### Exercise description
Could you retype every record below exactly as it appears?

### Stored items
"""
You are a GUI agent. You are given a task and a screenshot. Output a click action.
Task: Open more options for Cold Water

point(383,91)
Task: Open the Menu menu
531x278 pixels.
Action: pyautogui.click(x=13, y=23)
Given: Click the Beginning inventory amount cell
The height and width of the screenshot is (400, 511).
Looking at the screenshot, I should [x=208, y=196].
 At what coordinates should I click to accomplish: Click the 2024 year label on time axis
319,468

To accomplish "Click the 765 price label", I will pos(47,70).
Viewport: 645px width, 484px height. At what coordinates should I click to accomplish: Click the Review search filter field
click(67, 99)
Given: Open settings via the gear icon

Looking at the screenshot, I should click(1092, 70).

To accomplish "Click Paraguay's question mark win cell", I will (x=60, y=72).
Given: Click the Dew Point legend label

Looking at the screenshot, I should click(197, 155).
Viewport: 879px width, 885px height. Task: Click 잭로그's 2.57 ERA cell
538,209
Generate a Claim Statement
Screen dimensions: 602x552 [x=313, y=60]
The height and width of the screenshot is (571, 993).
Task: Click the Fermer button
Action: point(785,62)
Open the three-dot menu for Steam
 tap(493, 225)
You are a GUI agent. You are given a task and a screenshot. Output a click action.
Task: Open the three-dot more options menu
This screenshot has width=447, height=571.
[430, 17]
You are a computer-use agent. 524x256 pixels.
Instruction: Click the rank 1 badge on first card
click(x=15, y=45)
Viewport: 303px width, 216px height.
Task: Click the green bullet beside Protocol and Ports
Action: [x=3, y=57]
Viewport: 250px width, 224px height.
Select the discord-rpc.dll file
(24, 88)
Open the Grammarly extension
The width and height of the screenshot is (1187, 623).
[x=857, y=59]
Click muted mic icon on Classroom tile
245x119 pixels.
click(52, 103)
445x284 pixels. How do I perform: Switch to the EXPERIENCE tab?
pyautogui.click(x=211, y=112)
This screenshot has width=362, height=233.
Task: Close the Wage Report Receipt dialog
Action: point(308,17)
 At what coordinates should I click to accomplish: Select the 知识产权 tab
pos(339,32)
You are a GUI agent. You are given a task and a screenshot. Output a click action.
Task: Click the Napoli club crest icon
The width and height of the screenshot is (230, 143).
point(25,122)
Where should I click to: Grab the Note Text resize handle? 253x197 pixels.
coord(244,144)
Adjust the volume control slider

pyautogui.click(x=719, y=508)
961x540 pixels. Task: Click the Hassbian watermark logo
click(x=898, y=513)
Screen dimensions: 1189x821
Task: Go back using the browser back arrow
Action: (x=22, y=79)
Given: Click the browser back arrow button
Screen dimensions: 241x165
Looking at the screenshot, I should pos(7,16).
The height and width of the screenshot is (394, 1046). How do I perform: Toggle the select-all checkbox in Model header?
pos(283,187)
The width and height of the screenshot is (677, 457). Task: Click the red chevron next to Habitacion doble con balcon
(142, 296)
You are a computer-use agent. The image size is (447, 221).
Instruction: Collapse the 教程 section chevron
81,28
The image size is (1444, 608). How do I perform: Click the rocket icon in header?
"""
### Response to this task
You are a GUI agent. You are given a task and a screenshot. Output a click action.
Task: Open more options for Cold Water

point(383,91)
Task: Open the Menu menu
531x278 pixels.
Action: pyautogui.click(x=13, y=23)
Given: Click the Beginning inventory amount cell
The height and width of the screenshot is (400, 511).
Looking at the screenshot, I should [x=208, y=196].
 At what coordinates should I click to accomplish: Click the 2024 year label on time axis
319,468

To accomplish "Click the 765 price label", I will pos(47,70).
Viewport: 645px width, 484px height. At what coordinates should I click to accomplish: Click the Review search filter field
click(67, 99)
Given: Open settings via the gear icon

Looking at the screenshot, I should click(1092, 70).

To accomplish "Click Paraguay's question mark win cell", I will (x=60, y=72).
Given: Click the Dew Point legend label

Looking at the screenshot, I should click(197, 155).
Viewport: 879px width, 885px height. Task: Click 잭로그's 2.57 ERA cell
538,209
Generate a Claim Statement
Screen dimensions: 602x552 [x=313, y=60]
The height and width of the screenshot is (571, 993).
Task: Click the Fermer button
Action: point(785,62)
Open the three-dot menu for Steam
 tap(493, 225)
You are a GUI agent. You are given a task and a screenshot. Output a click action.
Task: Open the three-dot more options menu
This screenshot has width=447, height=571.
[430, 17]
You are a computer-use agent. 524x256 pixels.
Instruction: Click the rank 1 badge on first card
click(x=15, y=45)
Viewport: 303px width, 216px height.
Task: Click the green bullet beside Protocol and Ports
Action: [x=3, y=57]
Viewport: 250px width, 224px height.
Select the discord-rpc.dll file
(24, 88)
Open the Grammarly extension
The width and height of the screenshot is (1187, 623).
[x=857, y=59]
Click muted mic icon on Classroom tile
245x119 pixels.
click(52, 103)
445x284 pixels. How do I perform: Switch to the EXPERIENCE tab?
pyautogui.click(x=211, y=112)
This screenshot has width=362, height=233.
Task: Close the Wage Report Receipt dialog
Action: point(308,17)
 At what coordinates should I click to accomplish: Select the 知识产权 tab
pos(339,32)
You are a GUI agent. You are given a task and a screenshot. Output a click action.
Task: Click the Napoli club crest icon
The width and height of the screenshot is (230, 143).
point(25,122)
Where should I click to: Grab the Note Text resize handle? 253x197 pixels.
coord(244,144)
Adjust the volume control slider

pyautogui.click(x=719, y=508)
961x540 pixels. Task: Click the Hassbian watermark logo
click(x=898, y=513)
Screen dimensions: 1189x821
Task: Go back using the browser back arrow
Action: (x=22, y=79)
Given: Click the browser back arrow button
Screen dimensions: 241x165
Looking at the screenshot, I should pos(7,16).
The height and width of the screenshot is (394, 1046). How do I perform: Toggle the select-all checkbox in Model header?
pos(283,187)
The width and height of the screenshot is (677, 457). Task: Click the red chevron next to Habitacion doble con balcon
(142, 296)
You are a computer-use agent. The image size is (447, 221).
Instruction: Collapse the 教程 section chevron
81,28
The image size is (1444, 608). How do I perform: Click the rocket icon in header?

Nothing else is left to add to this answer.